Source: Pleiades — A Community-Built Gazetteer and Graph of Ancient Places. View the Pleiades record →
It forms part of the dense pattern of indigenous stone-walled farmsteads that occupied the hinterland behind Hadrian's Wall and immediately west of Dere Street, representing the rural population whose pastoral and mixed agricultural economy underpinned, and was taxed by, the military zone. Its proximity to Dere Street and the fort at Bremenium (High Rochester) places it firmly within the surveilled landscape of the frontier.
The site is known principally from earthwork and aerial survey rather than excavation, typically comprising a sub-rectangular or curvilinear enclosure with traces of stone-founded round-houses and associated yards or paddocks, consistent with the regional "Redesdale type" settlement. No excavated finds assemblage is published for this specific farmstead, so its precise chronology and economy remain inferred from analogous sites such as Woolaw and Riding Wood.
This is a small Romano-British native farmstead in the Rede valley of upland Northumberland, situated on a low ridge southeast of Shittleheugh bastle. It is recorded in the Pleiades gazetteer of ancient places as a site site from the Roman period in Britain.
Romano-British farmstead, 550m south-east of Shittleheugh is classified as a Roman site — a civilian site in the Pleiades ancient world gazetteer.

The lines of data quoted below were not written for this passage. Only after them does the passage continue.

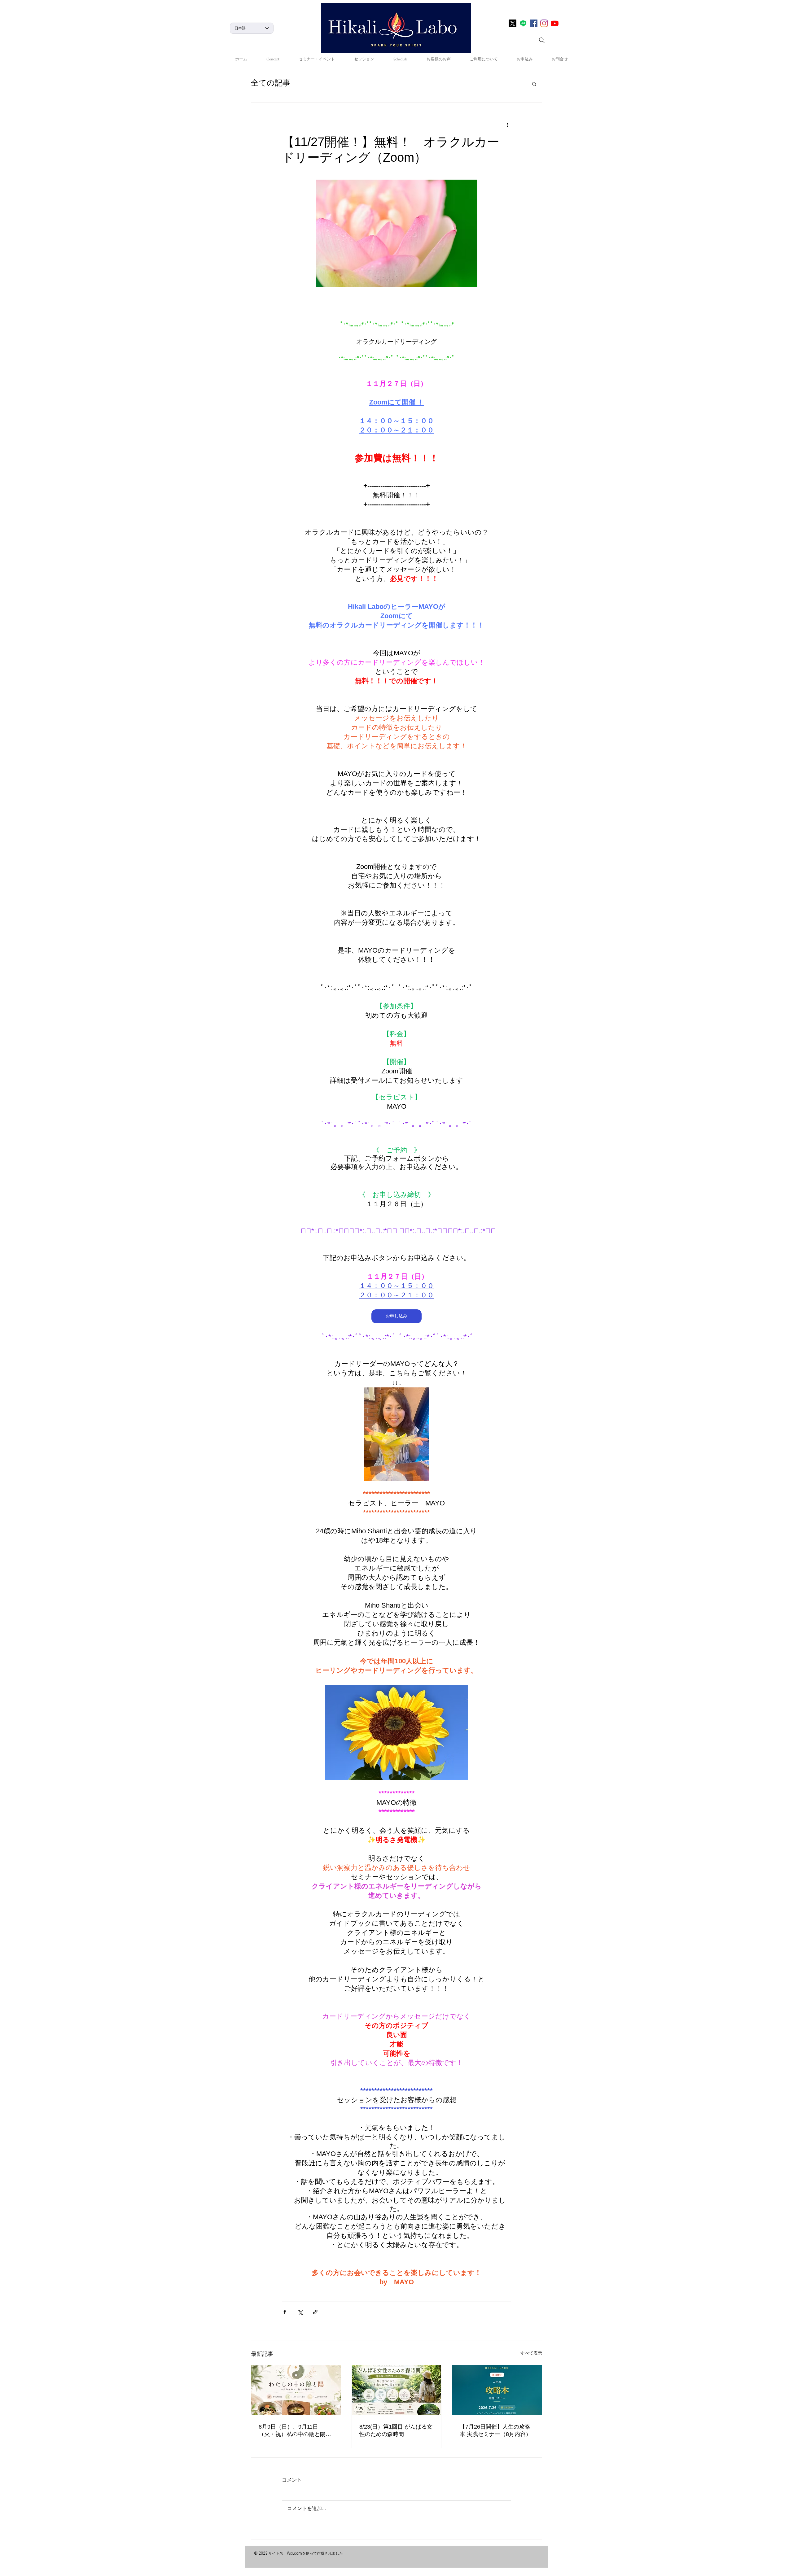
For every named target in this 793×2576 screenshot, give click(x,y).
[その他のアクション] (507, 125)
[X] (512, 23)
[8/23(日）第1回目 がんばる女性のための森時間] (396, 2390)
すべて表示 (531, 2354)
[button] (534, 83)
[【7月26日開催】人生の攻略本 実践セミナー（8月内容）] (497, 2390)
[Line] (523, 23)
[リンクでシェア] (315, 2312)
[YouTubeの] (555, 23)
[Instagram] (544, 23)
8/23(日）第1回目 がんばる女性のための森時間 (395, 2430)
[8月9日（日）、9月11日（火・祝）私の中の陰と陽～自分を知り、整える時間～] (296, 2390)
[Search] (541, 40)
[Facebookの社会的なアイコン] (533, 23)
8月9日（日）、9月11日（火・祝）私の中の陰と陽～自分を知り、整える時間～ (295, 2431)
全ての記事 (270, 83)
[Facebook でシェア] (285, 2312)
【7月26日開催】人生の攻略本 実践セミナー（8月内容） (495, 2430)
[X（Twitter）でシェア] (300, 2312)
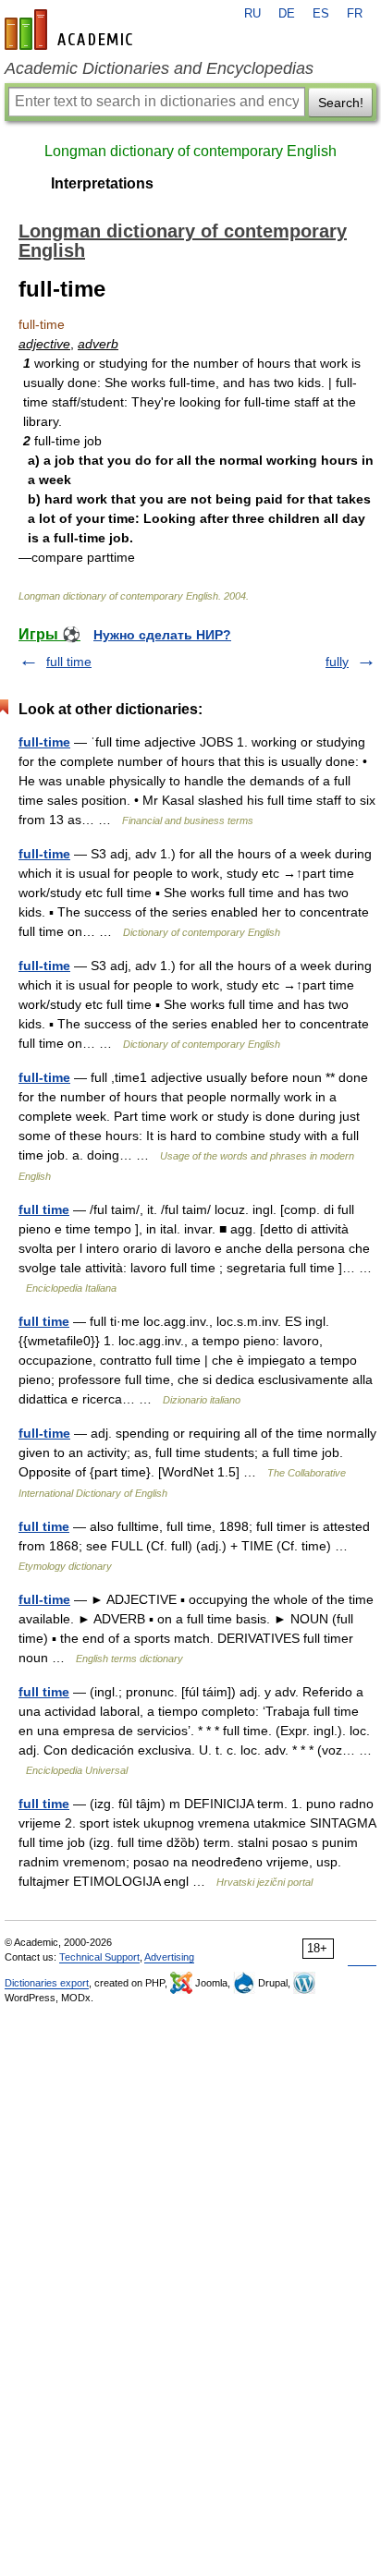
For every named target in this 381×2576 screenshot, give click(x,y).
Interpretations (102, 183)
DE (286, 13)
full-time (44, 742)
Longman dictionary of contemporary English (190, 151)
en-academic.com (71, 29)
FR (355, 13)
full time (69, 661)
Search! (340, 102)
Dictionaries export (47, 1982)
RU (252, 13)
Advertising (169, 1956)
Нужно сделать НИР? (162, 634)
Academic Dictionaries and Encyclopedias (159, 68)
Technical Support (99, 1956)
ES (321, 13)
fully (337, 661)
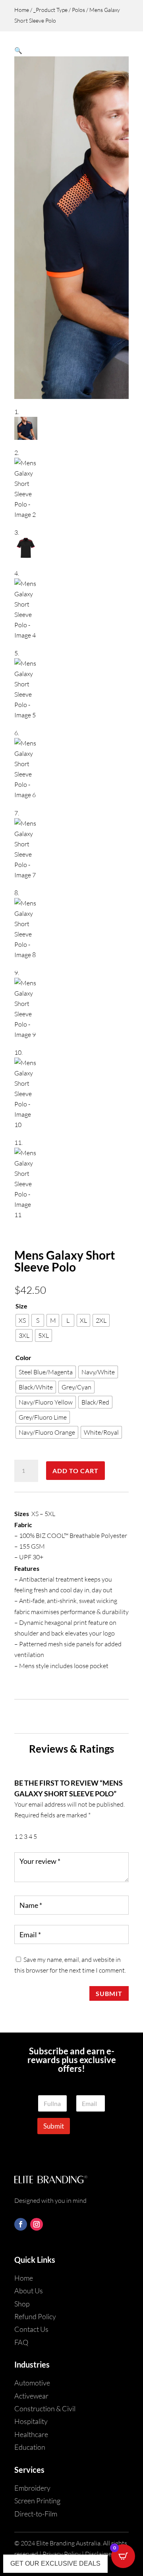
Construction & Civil (44, 2408)
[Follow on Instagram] (36, 2224)
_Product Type (50, 9)
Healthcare (31, 2434)
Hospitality (31, 2421)
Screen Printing (37, 2500)
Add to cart (75, 1470)
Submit (109, 1993)
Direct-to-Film (35, 2513)
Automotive (32, 2382)
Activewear (31, 2395)
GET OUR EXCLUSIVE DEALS (55, 2563)
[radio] (22, 1320)
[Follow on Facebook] (20, 2224)
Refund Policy (35, 2316)
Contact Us (31, 2329)
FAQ (21, 2342)
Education (29, 2447)
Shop (22, 2303)
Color (23, 1357)
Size (21, 1306)
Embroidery (32, 2488)
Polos (78, 9)
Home (21, 9)
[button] (18, 50)
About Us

Roman Britain's archaeology encompasses thousands of sites ranging from legionary fortresses and marching camps to villas, temples and towns.
Several Roman sites lie within a short distance, including Blakehope Roman fort and Roman temporary camp (1.2 km), Dargues (1.2 km), Four Romano-British settlements, field system and cord rig cultivation on Fairney Cleugh (1.4 km). Aubrey Research maps over 2,200 Roman sites across Britain, drawn from the Pleiades ancient world gazetteer.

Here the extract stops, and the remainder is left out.